_Task statement:_ The answer must be an exact copy of every entry, with no pictures in it.

_Records provided:_
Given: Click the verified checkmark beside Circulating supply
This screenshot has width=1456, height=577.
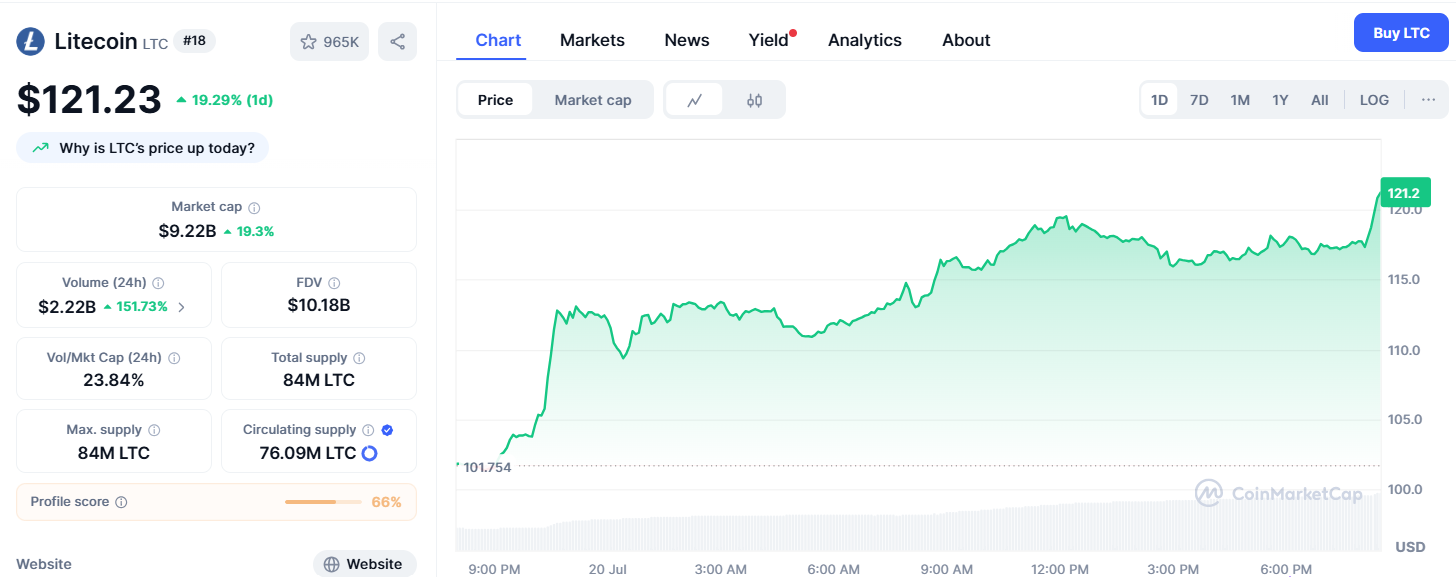Looking at the screenshot, I should coord(386,429).
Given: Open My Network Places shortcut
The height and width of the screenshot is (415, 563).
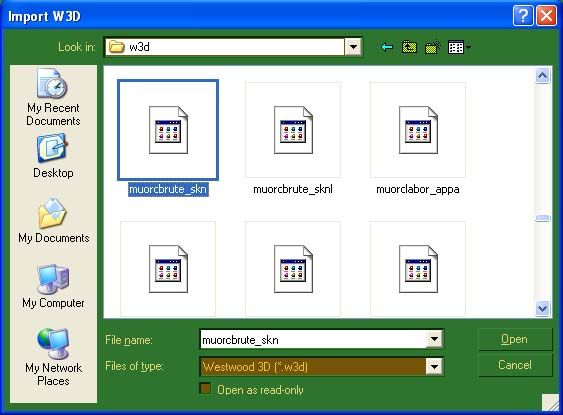Looking at the screenshot, I should click(x=53, y=357).
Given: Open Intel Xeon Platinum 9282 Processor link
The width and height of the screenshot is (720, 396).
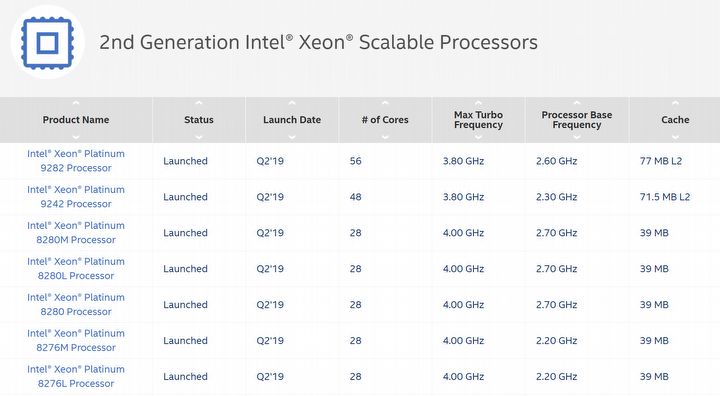Looking at the screenshot, I should click(76, 161).
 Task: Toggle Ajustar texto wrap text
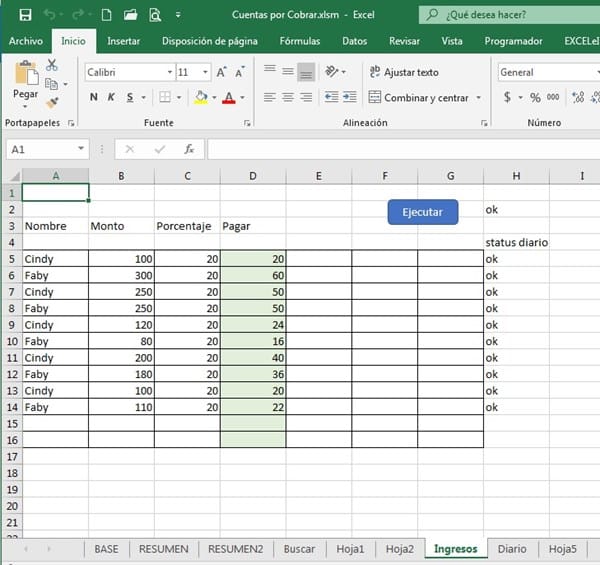(404, 72)
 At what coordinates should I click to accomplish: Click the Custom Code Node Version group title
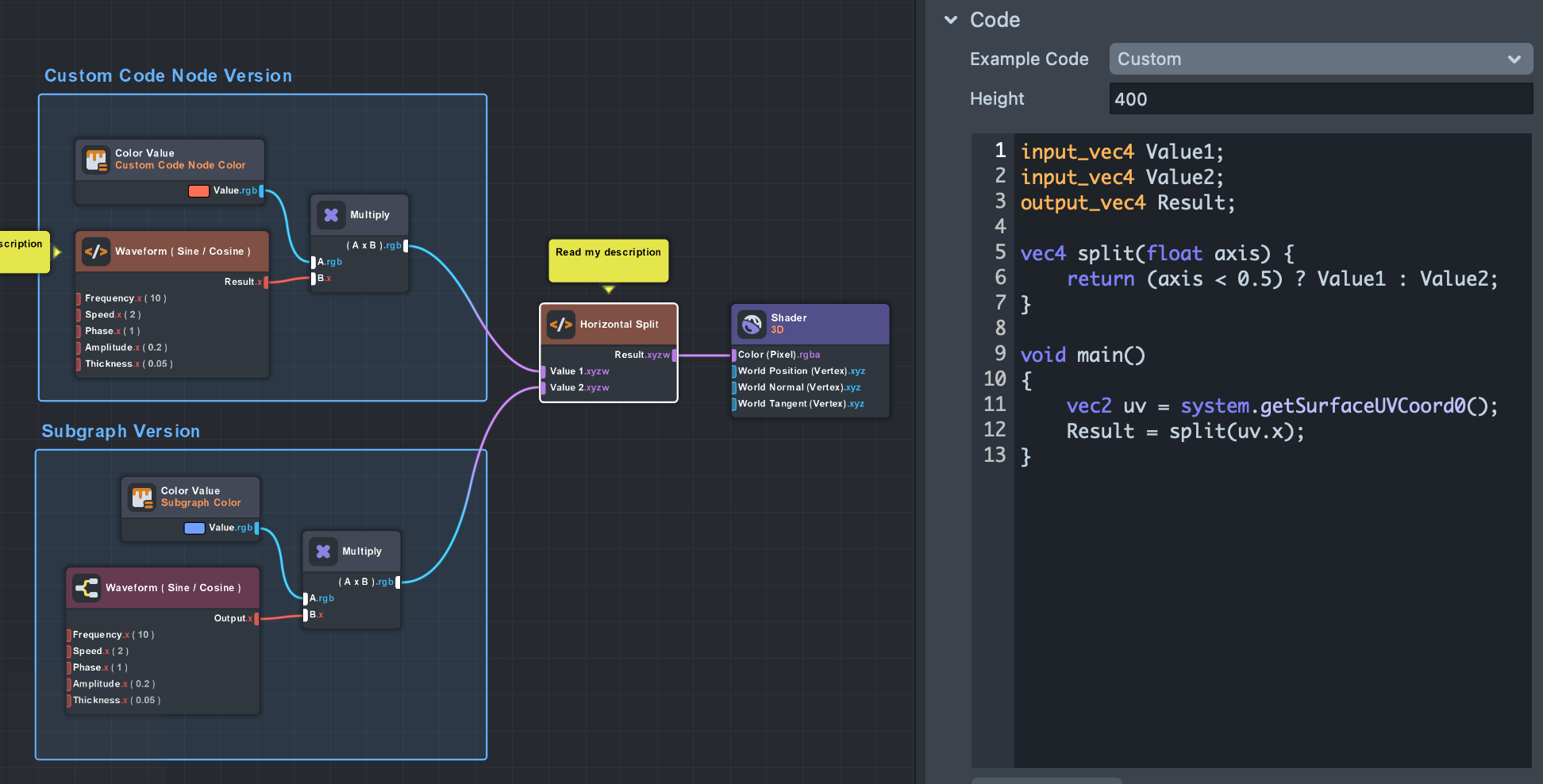[168, 75]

_Response:_
Given: Click the verified checkmark beside Circulating supply
This screenshot has width=1456, height=577.
Looking at the screenshot, I should coord(386,429).
Given: Open My Network Places shortcut
The height and width of the screenshot is (415, 563).
Looking at the screenshot, I should click(x=53, y=357).
Given: Open Intel Xeon Platinum 9282 Processor link
The width and height of the screenshot is (720, 396).
Looking at the screenshot, I should click(76, 161).
 Task: Toggle Ajustar texto wrap text
(404, 72)
 At what coordinates should I click to accomplish: Click the Custom Code Node Version group title
[168, 75]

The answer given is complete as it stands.